Query comparing dates in SQL

北城余情 提交于 2019-11-27 04:19:35

Instead of '2013-04-12' whose meaning depends on the local culture, use '20130412' which is recognized as the culture invariant format.

If you want to compare with December 4th, you should write '20131204'. If you want to compare with April 12th, you should write '20130412'.

The article Write International Transact-SQL Statements from SQL Server's documentation explains how to write statements that are culture invariant:

Applications that use other APIs, or Transact-SQL scripts, stored procedures, and triggers, should use the unseparated numeric strings. For example, yyyymmdd as 19980924.

EDIT

Since you are using ADO, the best option is to parameterize the query and pass the date value as a date parameter. This way you avoid the format issue entirely and gain the performance benefits of parameterized queries as well.

UPDATE

To use the the the ISO 8601 format in a literal, all elements must be specified. To quote from the ISO 8601 section of datetime's documentation

To use the ISO 8601 format, you must specify each element in the format. This also includes the T, the colons (:), and the period (.) that are shown in the format.

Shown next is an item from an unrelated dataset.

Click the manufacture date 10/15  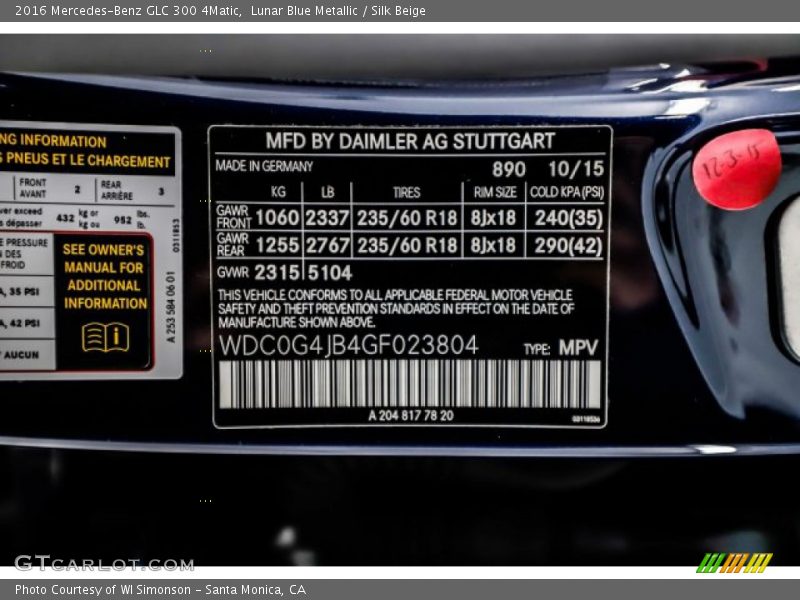tap(575, 168)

... the fraction of second component is optional. The time component is specified in the 24-hour format.

Try like this

select id,numbers_from,created_date,amount_numbers,SMS_text 
from Test_Table
where 
created_date <= '2013-12-04'

If You are comparing only with the date vale, then converting it to date (not datetime) will work

select id,numbers_from,created_date,amount_numbers,SMS_text 
 from Test_Table
 where 
 created_date <= convert(date,'2013-04-12',102)

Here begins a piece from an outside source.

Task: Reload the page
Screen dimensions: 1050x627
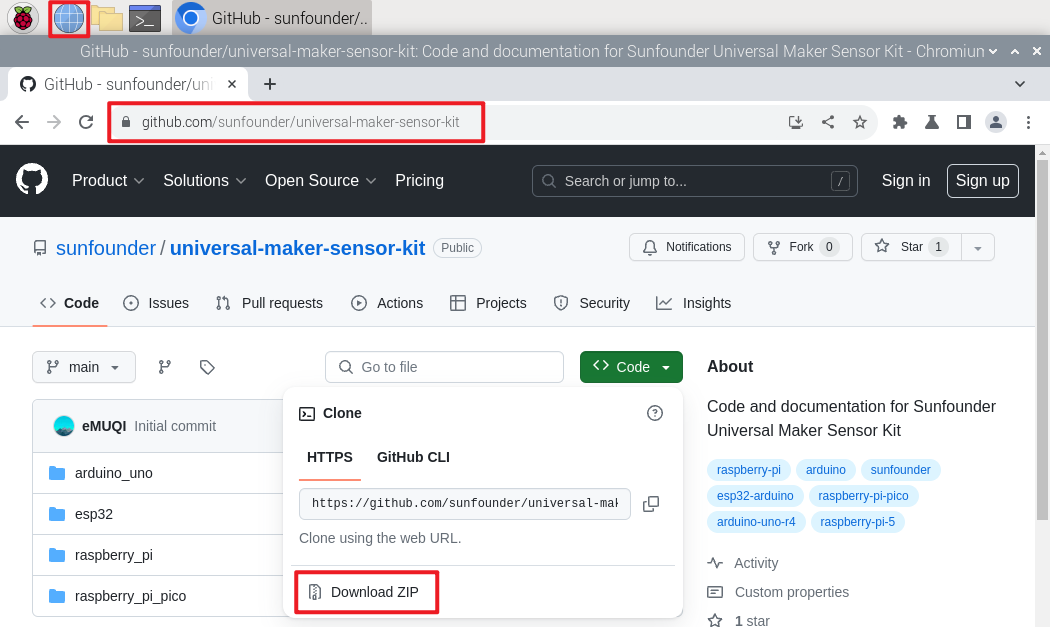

This conversion is also applicable during using GetDate() function

You put <= and it will catch the given date too. You can replace it with < only.

please try with below query

select id,numbers_from,created_date,amount_numbers,SMS_text 
from Test_Table
where 
convert(datetime, convert(varchar(10), created_date, 102))  <= convert(datetime,'2013-04-12')
Ren Marín

Try to use "#" before and after of the date and be sure of your system date format. maybe "YYYYMMDD O YYYY-MM-DD O MM-DD-YYYY O USING '/ O \' "

Ex:

 select id,numbers_from,created_date,amount_numbers,SMS_text 
 from Test_Table
 where 
 created_date <= #2013-04-12#

Date format is yyyy-mm-dd. So the above query is looking for records older than 12Apr2013

Suggest you do a quick check by setting the date string to '2013-04-30', if no sql error, date format is confirmed to yyyy-mm-dd.